Proteins are large molecules that play a vital role in many biological processes. They can act as enzymes, which catalyze chemical reactions; receptors, which bind to specific molecules and trigger a cellular response; and transporters, which move molecules across cell membranes. Drugs often work by binding to proteins and interfering with their function.
However, it can be difficult to predict how a drug will interact with a protein. This is because proteins are complex molecules with many different binding sites. The strength of a drug's binding to a protein depends on the chemical structure of the drug, the structure of the protein, and the environment in which the interaction takes place.

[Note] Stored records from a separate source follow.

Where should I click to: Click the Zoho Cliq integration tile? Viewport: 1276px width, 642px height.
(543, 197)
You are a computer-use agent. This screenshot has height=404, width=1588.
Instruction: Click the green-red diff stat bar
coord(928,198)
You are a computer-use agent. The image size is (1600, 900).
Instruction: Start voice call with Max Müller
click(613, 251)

The AFE method developed by the UCSD researchers addresses this challenge by using a combination of computational and experimental techniques. The computational component of the method uses a molecular dynamics simulation to calculate the free energy of binding between a drug and a protein. The experimental component of the method uses a technique called "fluorescence anisotropy" to measure the binding affinity between a drug and a protein.
The AFE method is able to accurately calculate the binding affinity of a drug for a protein even when the protein is flexible and has multiple binding sites. This makes the method a valuable tool for drug discovery.
"Our method could help scientists design new drugs that are more effective and have fewer side effects," said Rommie Amaro, a professor of chemistry and biochemistry at UCSD and the senior author of the study. "We are excited to see how our method will be used to develop new therapies for diseases such as cancer, Alzheimer's, and HIV."
The study was published in the journal Nature Methods.